Disclaimer

This site (not just this blog post) is the my personal opinion and is not the opinion of my employers, friends, lovers (ex or otherwise), or even my mom.  In fact, my mom would probably disagree with most everything I have to say but that’s kinda my point.

I do what I want.
Because I’m an adult.
and I can.

As a child I heard stuff like “behave yourself so you don’t embarrass the family” (or something like that) and anyone who has been around kids, or has kids, knows that kids do weird stuff, are funny, strangely intuitive, and sometimes creepy and that doesn’t mean their parents necessarily had anything to do with it – kids are kids. When I come across a weird kid, I think that kid is weird, not that kid’s parents are weird.

Of course there are consequences to our actions. I put something out there and of course it can be well-received or not. A few weeks ago I posted a review on yelp.  I’m forced by yelp to set up a profile and I can choose how much information I disclose but really unless you know me, all you see from this profile (assuming I wasn’t lying) is that 1) my name is Shanna Q, 2) I’m in Chicago, 3) I’ve yelped since Dec 08 (but only one review), 4) I like traveling. Done, that’s it.  I posted the review because I thought the company deserved a review – they were awesome! In the review, I mentioned that there are other companies in the area that provide a similar service…in my original review I called those unnamed companies jerks, but I purposely did not name the company I worked for or even name the “other companies” – however, the owner of one of the other companies I dealt with called me. Angry. Called my review slanderous and wanted me to call him back and to professionally engage him regarding the matter rather than have an internet argument and a PR mess.

Can something be slanderous if no-specific person/object/whatever is identified?

He just assumed it was about him. And maybe it was. And maybe it wasn’t. I could have called a dozen companies. But he obviously felt it was directed at him and as such requested I remove the “slanderous” wording. What I put out there is what I’m deciding to put out there, my creditability and how “you” perceive  me, I only have so much control over.  I could disclose my interactions with said angry guy, but I’m not. It doesn’t matter.

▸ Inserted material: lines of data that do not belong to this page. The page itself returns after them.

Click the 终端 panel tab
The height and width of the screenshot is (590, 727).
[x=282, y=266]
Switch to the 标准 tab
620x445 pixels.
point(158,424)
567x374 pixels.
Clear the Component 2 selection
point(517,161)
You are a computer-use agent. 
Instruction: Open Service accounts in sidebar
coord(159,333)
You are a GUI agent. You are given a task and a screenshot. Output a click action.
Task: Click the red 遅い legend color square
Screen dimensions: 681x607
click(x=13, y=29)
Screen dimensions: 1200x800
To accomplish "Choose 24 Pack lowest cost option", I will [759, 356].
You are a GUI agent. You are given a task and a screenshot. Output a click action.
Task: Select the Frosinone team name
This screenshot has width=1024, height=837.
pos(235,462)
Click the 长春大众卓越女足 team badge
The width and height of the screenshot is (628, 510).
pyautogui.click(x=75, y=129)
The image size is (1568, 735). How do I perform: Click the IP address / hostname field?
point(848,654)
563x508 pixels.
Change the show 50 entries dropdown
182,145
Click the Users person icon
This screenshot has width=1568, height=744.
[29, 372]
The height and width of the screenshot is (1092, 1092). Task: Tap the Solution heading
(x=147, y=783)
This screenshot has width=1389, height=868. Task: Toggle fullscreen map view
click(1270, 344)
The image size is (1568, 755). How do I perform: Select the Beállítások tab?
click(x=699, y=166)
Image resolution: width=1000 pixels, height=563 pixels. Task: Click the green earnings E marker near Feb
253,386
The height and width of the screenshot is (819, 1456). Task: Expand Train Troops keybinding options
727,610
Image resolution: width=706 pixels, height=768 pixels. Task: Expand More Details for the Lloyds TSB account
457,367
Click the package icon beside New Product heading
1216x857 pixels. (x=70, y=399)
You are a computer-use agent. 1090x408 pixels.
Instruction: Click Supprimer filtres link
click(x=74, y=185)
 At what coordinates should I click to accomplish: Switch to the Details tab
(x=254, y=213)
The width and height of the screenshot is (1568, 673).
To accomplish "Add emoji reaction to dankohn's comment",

I don’t have to prove to anyone what I said was right -  I said what I said then because I was providing my honest review and I have to accept that once it’s out there people can do with it what they will…that guy happens to be upset.

and then

I reviewed a social media policy recently enacted by a company. I was surprised by the policy because I assumed a company social media policy should address a few items:

  1. sites employees can / can’t access during business hours
  2. a guideline on how to get company-branded accounts approved
  3. a guideline on how an employee should conduct him/her self on a company-branded accounts
  4. a procedure on handling issues with employee conduct on company-branded accounts

There are other things, but that’s the jist. But this particular policy doesn’t make a distinction between the person-at-home as opposed to the person-at-work — there is a difference.  Any company can dictate how an employee spends company time, but when a company starts telling employees how they should conduct themselves off work hours…eekkk that makes me nervous.  I get it, if you’re an at-will-employee anything you do is grounds for firing (basically) but that’s a risk everyone takes no matter what.  Work can’t tell any employee outside of the business-related functions – just as an employee shouldn’t bring their own personal philosophies into the work space.  I think any company that expects employees to “be the brand” on off work time or online doesn’t have appropriate boundaries set up – For example should work review an employee’s online dating profile to make sure it’s inline with company philosophies? Sounds silly doesn’t it?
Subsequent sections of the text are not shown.